Depuis sa nomination à la tête de l’Inria Antoine Petit encourage d’ailleurs ses collaborateurs à suivre sa voie et, quasiment chaque année, l’un d’eux suit les cours de l’IHEST. « Ce qui m’a marqué c’est cet espace qui force à prendre du recul et à maturer pour mieux se situer dans sa communauté. Il faut former plus de gens qui ont une vision globale. Il y a toujours le risque et la tentation de l’hyperspécialisation. Il faut se benchmarker », insiste de son côté Anne-Lucie Wack, qui souhaiterait qu’on « qu’on prenne mieux en compte dans l’IHEST les questions et enjeux liés à l’enseignement supérieur » : « Pour avoir basculé de la recherche à l’enseignement supérieur, je sais que ce sont des sphères dont les zones de recouvrement sont encore étonnamment limitées ».
Un benchmarking international
Même si certains auditeurs, comme Anne-Lucie Wack, ont déjà une bonne connaissance de l’international dans leur domaine, les auditeurs de l’IHEST apprécient plus que tout les « learning expeditions » à l’étranger, dont une en dehors de l’Europe, qui ponctuent leur cursus et leur donnent un benchmark plus global.
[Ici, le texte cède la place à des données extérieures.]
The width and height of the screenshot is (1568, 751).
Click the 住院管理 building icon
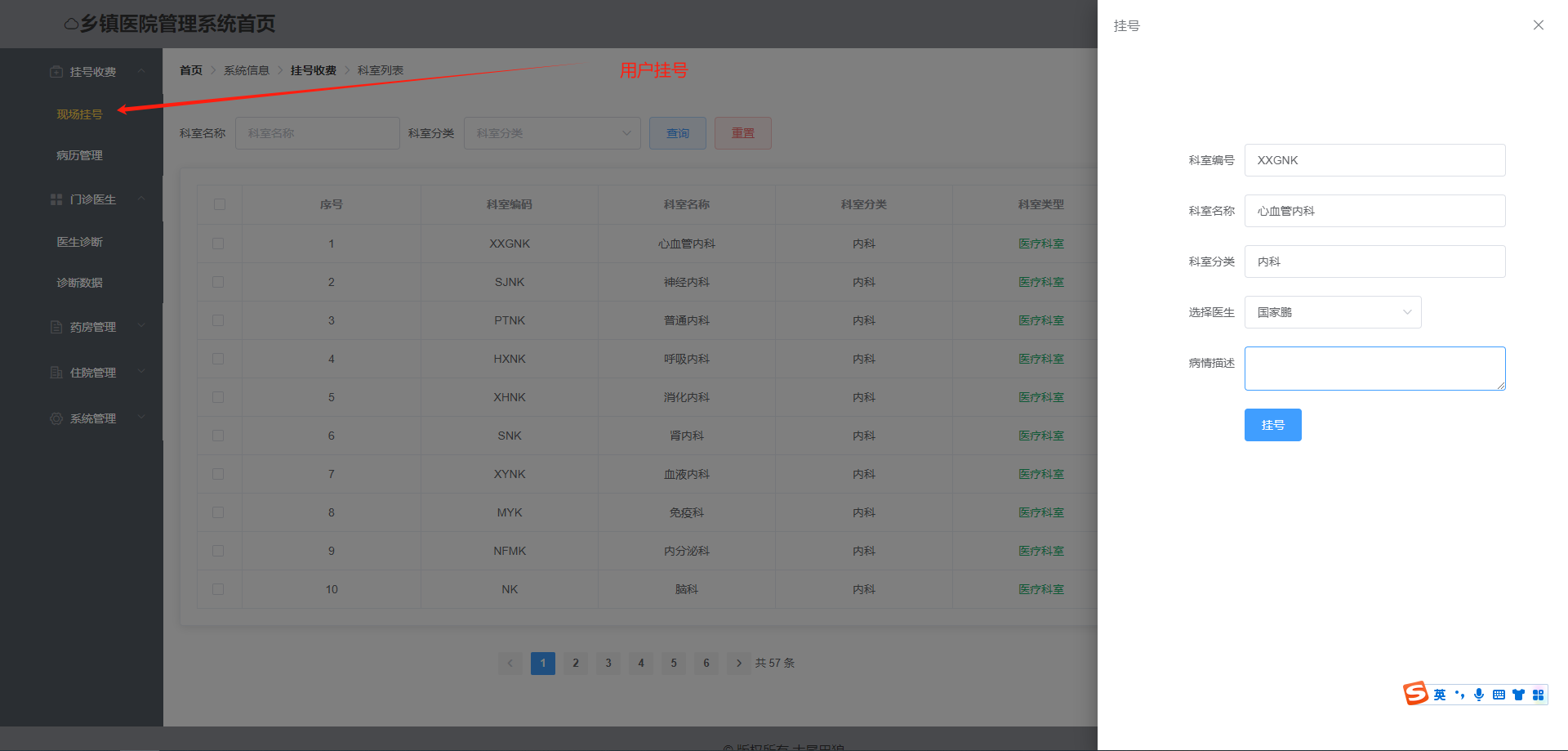tap(56, 373)
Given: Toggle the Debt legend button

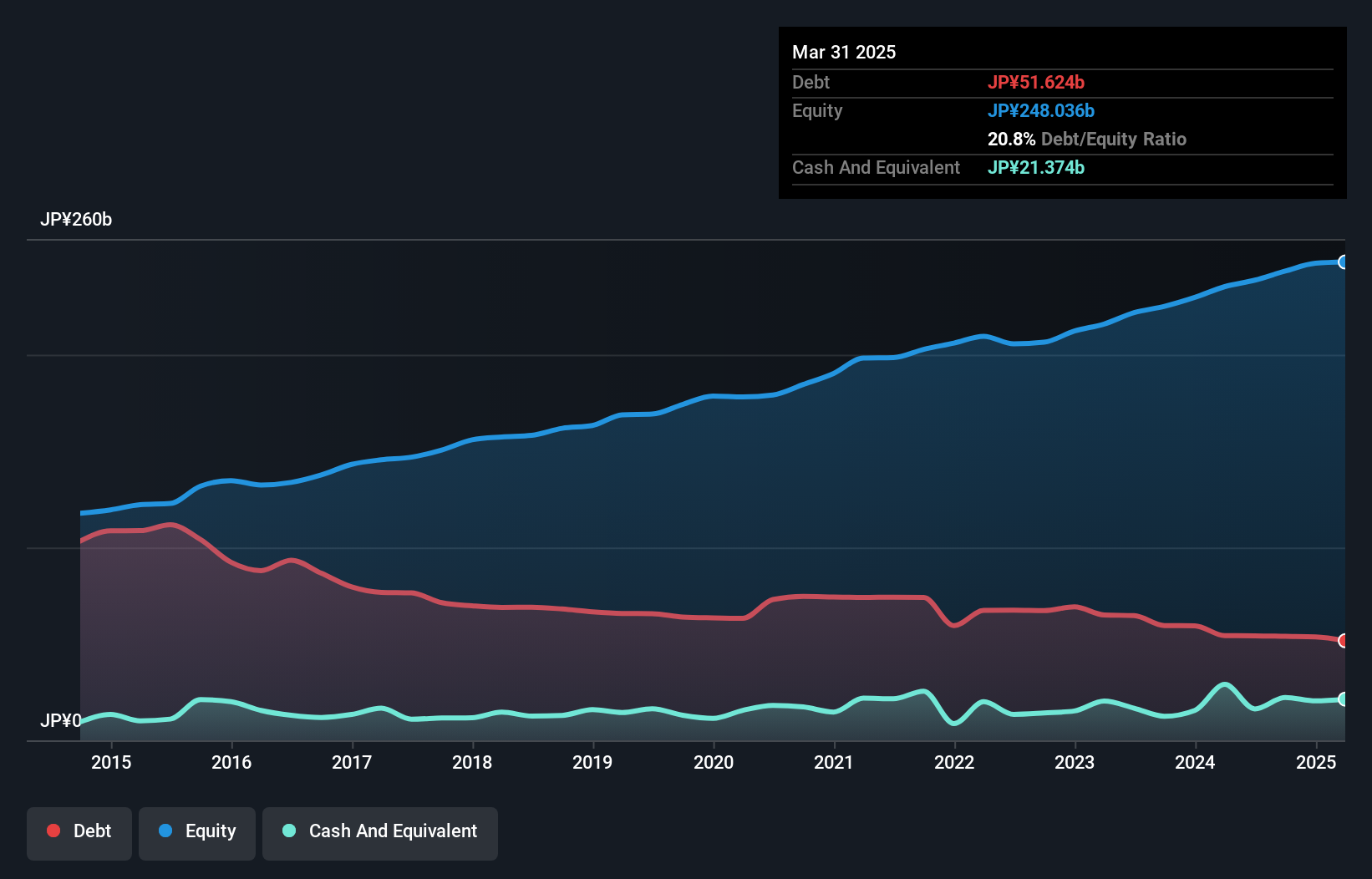Looking at the screenshot, I should [x=79, y=831].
A leur retour ils publient d’ailleurs un livret résumant leur découverte. « Cette année ils ont découvert comment l’université de Manchester, l’une des plus dynamiques du Royaume-Uni, interagissait avec son territoire dans le cadre d’une réforme universitaire qui a confié sa tutelle à la région », explique Marie-Françoise Chevalier Le Guyader, toujours à la recherche des « choix précurseurs » qu’on peut découvrir à l’étranger.
« La distinction enseignant-chercheur / chercheurs que nous connaissons en France n’existe quasiment pas ailleurs où on peut juste moduler sa charge d’enseignement en fonction de ses performances en recherche », note Antoine Petit, qui a également pu voir comment on pouvait avoir des positions à la fois dans la sphère privée et publique aux Etats-Unis alors que cela existe très peu en France : « En France c’est parfois difficile de conclure des accords entre les organismes de recherche et entreprises quand c’est très simple là-bas. Il n’y a qu’en voyageant qu’on peut appréhender ces dimensions culturelles ».